Amies de longue date, ces deux artistes aguerries signent une exposition fascinante. Une trentaine de tableaux blancs de céramique en trois dimensions occupent la Galerie 12 à Moncton. Ces œuvres illustrent les préoccupations au quotidien des riverains, la montée des eaux et l’inquiétude du monde face à la pollution.
La mer rappelle les changements climatiques et la dégradation de l’habitat. Les deux artistes ont eu envie de créer une série d’oeuvres sur ce sujet brûlant d’actualité, sans toutefois tomber dans les clichés.
«On est en train de débalancer complètement le système. Avec cette exposition, nous avons fait ce qu’on devrait faire et qu’on ne fait pas, c’est de ramasser nos cochonneries et faire attention parce que la mer est en train de nous manger», a expliqué Marie Ulmer.
Si l’ensemble de la série a été créé par le tandem Ulmer-LeBlanc, il reste que chacune y a apporté sa touche personnelle en interprétant le thème à sa façon. Certaines œuvres sont signées par les deux artistes, d’autres par l’une ou l’autre d’entre elles.
Bien qu’elles collaborent souvent à des projets de recherche ou à des pièces dans des expositions collectives, c’est la première fois qu’elles réalisent une collection complète en duo. Trente-cinq tableaux ont été réalisés pour cette série.
Elles se connaissent depuis une quarantaine d’années. Marie Ulmer qui a été professeure de céramique à l’Université de Moncton a enseigné à Diana Eloie LeBlanc qui est technicienne d’ateliers (céramique, peinture et sculpture) au département des arts visuels depuis 33 ans.
«Cette co-création était un défi parce qu’on travaille avec le même médium, mais on fait vraiment des choses différentes du côté idée ou philosophique. On ne travaille pas du tout de la même manière, mais quand on se rassemble sur des projets, on travaille ensemble», a indiqué Marie Ulmer, ajoutant du même souffle que cette co-création a été un bonheur total.
Ce projet de longue haleine s’est étendu sur plus d’une année. Après maintes discussions sur le médium, la thématique, des esquisses, des propositions et des essais, elles se sont lancées dans la création. Elles ont pris de la terre (du grès) d’un atelier à Moncton, à laquelle elles ont mélangé de la pulpe (provenant de cartons d’oeufs et de cabarets de tasses à café). Selon Diana Eloie LeBlanc, ce procédé qui ressemble à celui de la porcelaine donne une texture très intéressante.

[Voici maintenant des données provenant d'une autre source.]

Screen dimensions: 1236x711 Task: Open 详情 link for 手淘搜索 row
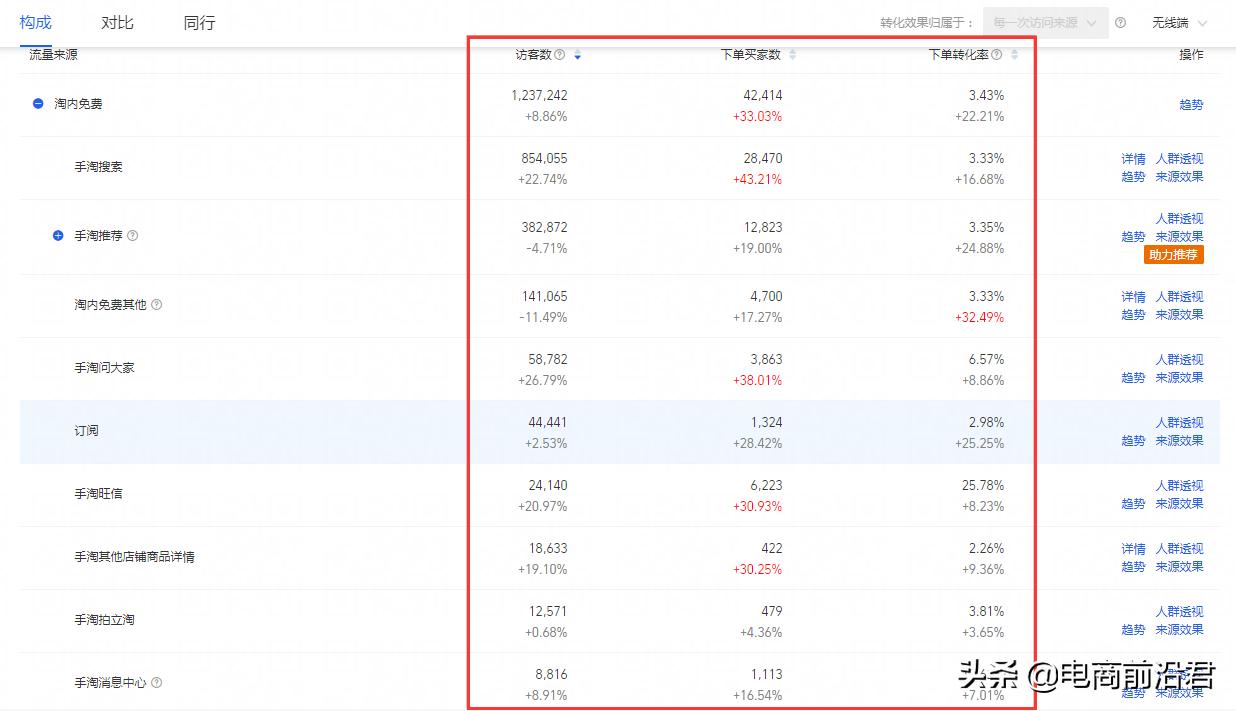coord(1133,158)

«La terre va entrer dans les fibres de papier et quand on la cuit, le papier brûle, il reste juste la terre donc ça devient plus léger, on peut travailler les épaisseurs et très minces», précise sa collègue.
Les pièces ont été modifiées soit avant ou après la cuisson ou laissées comme elles ont été créées au départ. L’idée du tableau au lieu de la sculpture leur est apparue naturellement.

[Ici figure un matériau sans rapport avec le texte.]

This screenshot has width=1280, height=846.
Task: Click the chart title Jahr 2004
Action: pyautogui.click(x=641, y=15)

«Pour moi, quand je vois la mer, c’est un tableau devant moi.»
Chez elle, devant sa fenêtre, elle voit la mer qui avance, ses pièces étant un peu plus abstraites.

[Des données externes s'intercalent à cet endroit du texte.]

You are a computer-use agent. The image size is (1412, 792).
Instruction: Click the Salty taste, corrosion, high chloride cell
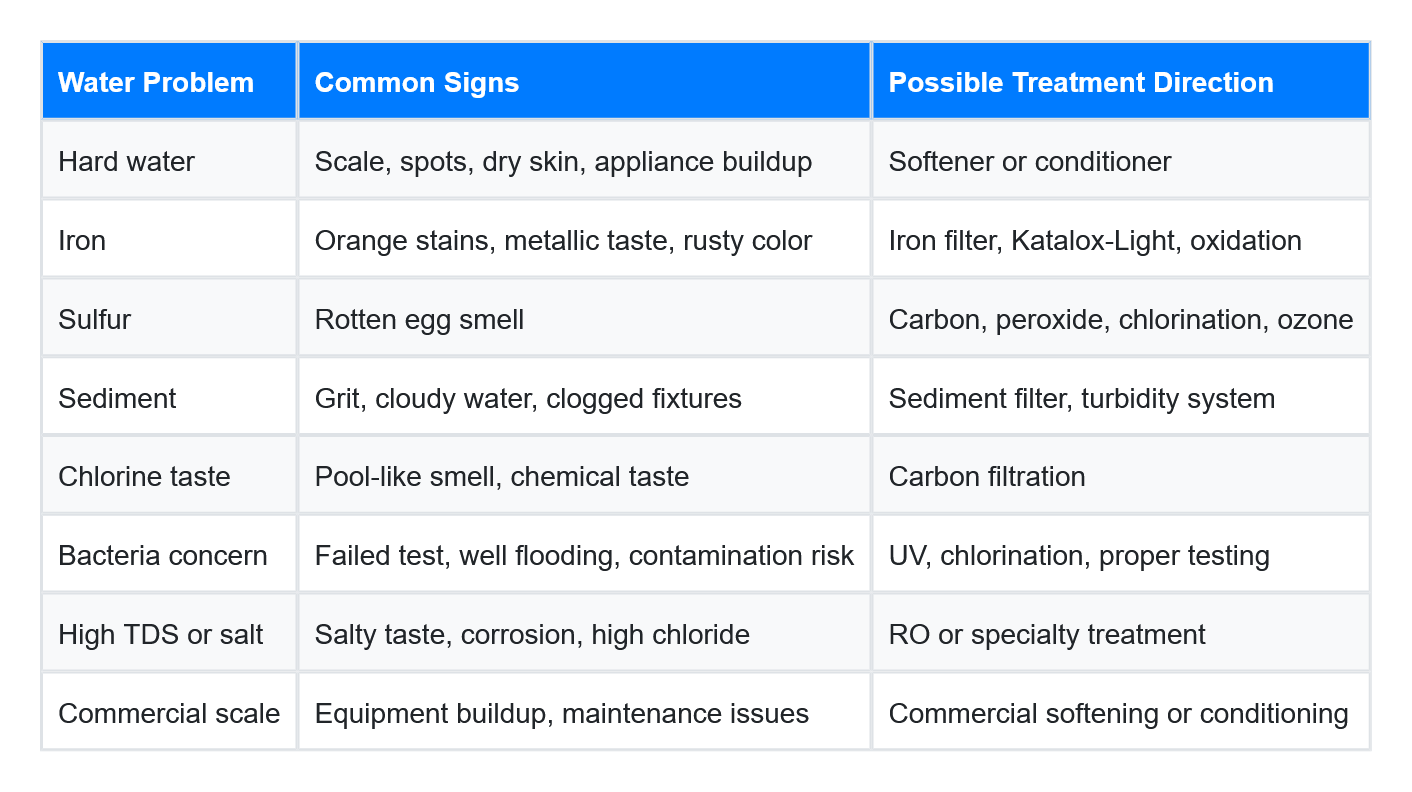pos(584,634)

Dans son travail, Diana Eloie LeBlanc confronte des personnages aux éléments, comme dans son œuvre Traversée qui est une porte s’ouvrant sur la mer.
Rehausser les textures
Les tons de blanc leur semblaient tout à fait approprié pour cette collection.
«On voit la mer de toutes les couleurs, et ici je donne au spectateur la possibilité de voir sa propre couleur, ce qu’il ressent devant ce désastre», mentionne Marie Ulmer.
Diana Eloie LeBlanc estime que cela donne un bel éclat aux œuvres et rehausse les textures. Elles ont travaillé sur ce projet dans son atelier près de Saint-Antoine, pendant six mois. Beaucoup de travail technique a dû être accompli pendant la création.
«Il y a énormément de travail. Quand ça parait très simple, ça veut dire que c’est très compliqué.»
Tous les cadres sont faits à la main et individuellement.
Elles espèrent que les gens auront autant de plaisir à visiter l’exposition qu’elles ont eu à la créer ensemble. Choisis méticuleusement, les titres des tableaux sont très révélateurs.
L’exposition Facture salée est présentée à la Galerie 12 du Centre culturel Aberdeen jusqu’au 12 avril. Les artistes souhaitent également faire voyager la collection dans d’autres galeries.